* start Excerpted records *

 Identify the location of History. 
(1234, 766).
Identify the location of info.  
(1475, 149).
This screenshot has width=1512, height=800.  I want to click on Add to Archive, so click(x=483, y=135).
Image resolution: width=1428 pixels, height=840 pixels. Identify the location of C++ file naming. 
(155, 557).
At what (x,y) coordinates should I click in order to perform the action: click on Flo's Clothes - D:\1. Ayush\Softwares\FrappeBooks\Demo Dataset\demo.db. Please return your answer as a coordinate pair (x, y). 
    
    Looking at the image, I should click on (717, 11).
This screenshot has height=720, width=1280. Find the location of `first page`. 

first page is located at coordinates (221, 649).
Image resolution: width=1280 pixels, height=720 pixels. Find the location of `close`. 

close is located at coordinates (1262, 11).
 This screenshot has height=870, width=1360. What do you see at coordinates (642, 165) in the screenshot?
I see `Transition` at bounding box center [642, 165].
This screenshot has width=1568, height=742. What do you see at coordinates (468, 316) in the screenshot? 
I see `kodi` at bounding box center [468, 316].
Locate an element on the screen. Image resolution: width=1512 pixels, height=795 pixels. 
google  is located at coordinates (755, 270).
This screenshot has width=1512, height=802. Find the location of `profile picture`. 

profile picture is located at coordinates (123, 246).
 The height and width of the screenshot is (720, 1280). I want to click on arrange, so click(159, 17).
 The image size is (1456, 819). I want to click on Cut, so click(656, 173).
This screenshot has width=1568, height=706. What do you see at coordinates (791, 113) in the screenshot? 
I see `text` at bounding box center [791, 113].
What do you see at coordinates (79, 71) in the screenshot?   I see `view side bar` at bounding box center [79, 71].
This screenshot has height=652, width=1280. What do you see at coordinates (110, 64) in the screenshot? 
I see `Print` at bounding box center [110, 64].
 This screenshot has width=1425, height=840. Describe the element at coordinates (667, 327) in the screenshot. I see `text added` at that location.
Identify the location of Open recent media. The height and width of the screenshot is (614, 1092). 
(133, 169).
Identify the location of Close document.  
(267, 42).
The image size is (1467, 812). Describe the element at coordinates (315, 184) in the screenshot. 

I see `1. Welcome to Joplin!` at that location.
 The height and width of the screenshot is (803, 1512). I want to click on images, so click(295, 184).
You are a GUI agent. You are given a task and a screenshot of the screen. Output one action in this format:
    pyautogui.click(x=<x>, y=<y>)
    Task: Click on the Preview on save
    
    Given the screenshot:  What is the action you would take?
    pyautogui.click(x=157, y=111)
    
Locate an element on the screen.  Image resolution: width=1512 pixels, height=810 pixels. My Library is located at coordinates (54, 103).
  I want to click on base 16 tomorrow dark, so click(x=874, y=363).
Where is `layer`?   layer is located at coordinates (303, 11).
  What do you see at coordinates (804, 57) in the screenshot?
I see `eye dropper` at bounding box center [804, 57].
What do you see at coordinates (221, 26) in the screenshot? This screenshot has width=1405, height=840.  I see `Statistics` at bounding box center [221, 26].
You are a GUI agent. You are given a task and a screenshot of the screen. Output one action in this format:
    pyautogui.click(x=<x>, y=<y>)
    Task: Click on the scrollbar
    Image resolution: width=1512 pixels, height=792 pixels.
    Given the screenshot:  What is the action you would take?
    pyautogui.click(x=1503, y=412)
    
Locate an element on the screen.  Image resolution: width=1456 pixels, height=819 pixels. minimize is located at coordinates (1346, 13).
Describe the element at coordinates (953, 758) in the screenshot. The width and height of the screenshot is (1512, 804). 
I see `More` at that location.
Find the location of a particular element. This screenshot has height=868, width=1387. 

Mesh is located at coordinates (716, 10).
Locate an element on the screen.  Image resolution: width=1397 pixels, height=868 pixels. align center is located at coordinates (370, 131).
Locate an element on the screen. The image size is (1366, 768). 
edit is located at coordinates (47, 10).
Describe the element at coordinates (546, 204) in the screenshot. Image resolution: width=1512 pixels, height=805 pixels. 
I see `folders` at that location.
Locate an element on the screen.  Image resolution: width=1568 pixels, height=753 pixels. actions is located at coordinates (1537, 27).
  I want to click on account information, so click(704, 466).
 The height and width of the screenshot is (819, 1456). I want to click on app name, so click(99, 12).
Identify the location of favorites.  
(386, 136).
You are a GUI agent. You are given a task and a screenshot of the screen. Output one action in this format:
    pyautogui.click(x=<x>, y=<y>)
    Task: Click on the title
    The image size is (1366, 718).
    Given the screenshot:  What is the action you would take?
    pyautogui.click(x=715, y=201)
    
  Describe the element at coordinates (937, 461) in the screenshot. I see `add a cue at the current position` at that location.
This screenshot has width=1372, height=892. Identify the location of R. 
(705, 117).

* end Excerpted records *

_Written instruction:_
Please rewrite all of the entries above, substituting "Find the position of" for every "Identify the location of" and leaving everything else unchanged.

_Finished task:_
 Find the position of History. 
(1234, 766).
Find the position of info.  
(1475, 149).
This screenshot has width=1512, height=800.  I want to click on Add to Archive, so click(x=483, y=135).
Image resolution: width=1428 pixels, height=840 pixels. Find the position of C++ file naming. 
(155, 557).
At what (x,y) coordinates should I click in order to perform the action: click on Flo's Clothes - D:\1. Ayush\Softwares\FrappeBooks\Demo Dataset\demo.db. Please return your answer as a coordinate pair (x, y). 
    
    Looking at the image, I should click on (717, 11).
This screenshot has height=720, width=1280. Find the location of `first page`. 

first page is located at coordinates (221, 649).
Image resolution: width=1280 pixels, height=720 pixels. Find the location of `close`. 

close is located at coordinates (1262, 11).
 This screenshot has height=870, width=1360. What do you see at coordinates (642, 165) in the screenshot?
I see `Transition` at bounding box center [642, 165].
This screenshot has width=1568, height=742. What do you see at coordinates (468, 316) in the screenshot? 
I see `kodi` at bounding box center [468, 316].
Locate an element on the screen. Image resolution: width=1512 pixels, height=795 pixels. 
google  is located at coordinates (755, 270).
This screenshot has width=1512, height=802. Find the location of `profile picture`. 

profile picture is located at coordinates (123, 246).
 The height and width of the screenshot is (720, 1280). I want to click on arrange, so click(159, 17).
 The image size is (1456, 819). I want to click on Cut, so click(656, 173).
This screenshot has width=1568, height=706. What do you see at coordinates (791, 113) in the screenshot? 
I see `text` at bounding box center [791, 113].
What do you see at coordinates (79, 71) in the screenshot?   I see `view side bar` at bounding box center [79, 71].
This screenshot has height=652, width=1280. What do you see at coordinates (110, 64) in the screenshot? 
I see `Print` at bounding box center [110, 64].
 This screenshot has width=1425, height=840. Describe the element at coordinates (667, 327) in the screenshot. I see `text added` at that location.
Find the position of Open recent media. The height and width of the screenshot is (614, 1092). 
(133, 169).
Find the position of Close document.  
(267, 42).
The image size is (1467, 812). Describe the element at coordinates (315, 184) in the screenshot. 

I see `1. Welcome to Joplin!` at that location.
 The height and width of the screenshot is (803, 1512). I want to click on images, so click(295, 184).
You are a GUI agent. You are given a task and a screenshot of the screen. Output one action in this format:
    pyautogui.click(x=<x>, y=<y>)
    Task: Click on the Preview on save
    
    Given the screenshot:  What is the action you would take?
    pyautogui.click(x=157, y=111)
    
Locate an element on the screen.  Image resolution: width=1512 pixels, height=810 pixels. My Library is located at coordinates (54, 103).
  I want to click on base 16 tomorrow dark, so click(x=874, y=363).
Where is `layer`?   layer is located at coordinates (303, 11).
  What do you see at coordinates (804, 57) in the screenshot?
I see `eye dropper` at bounding box center [804, 57].
What do you see at coordinates (221, 26) in the screenshot? This screenshot has width=1405, height=840.  I see `Statistics` at bounding box center [221, 26].
You are a GUI agent. You are given a task and a screenshot of the screen. Output one action in this format:
    pyautogui.click(x=<x>, y=<y>)
    Task: Click on the scrollbar
    Image resolution: width=1512 pixels, height=792 pixels.
    Given the screenshot:  What is the action you would take?
    pyautogui.click(x=1503, y=412)
    
Locate an element on the screen.  Image resolution: width=1456 pixels, height=819 pixels. minimize is located at coordinates (1346, 13).
Describe the element at coordinates (953, 758) in the screenshot. The width and height of the screenshot is (1512, 804). 
I see `More` at that location.
Find the location of a particular element. This screenshot has height=868, width=1387. 

Mesh is located at coordinates (716, 10).
Locate an element on the screen.  Image resolution: width=1397 pixels, height=868 pixels. align center is located at coordinates (370, 131).
Locate an element on the screen. The image size is (1366, 768). 
edit is located at coordinates (47, 10).
Describe the element at coordinates (546, 204) in the screenshot. Image resolution: width=1512 pixels, height=805 pixels. 
I see `folders` at that location.
Locate an element on the screen.  Image resolution: width=1568 pixels, height=753 pixels. actions is located at coordinates (1537, 27).
  I want to click on account information, so click(704, 466).
 The height and width of the screenshot is (819, 1456). I want to click on app name, so click(99, 12).
Find the position of favorites.  
(386, 136).
You are a GUI agent. You are given a task and a screenshot of the screen. Output one action in this format:
    pyautogui.click(x=<x>, y=<y>)
    Task: Click on the title
    The image size is (1366, 718).
    Given the screenshot:  What is the action you would take?
    pyautogui.click(x=715, y=201)
    
  Describe the element at coordinates (937, 461) in the screenshot. I see `add a cue at the current position` at that location.
This screenshot has width=1372, height=892. Find the position of R. 
(705, 117).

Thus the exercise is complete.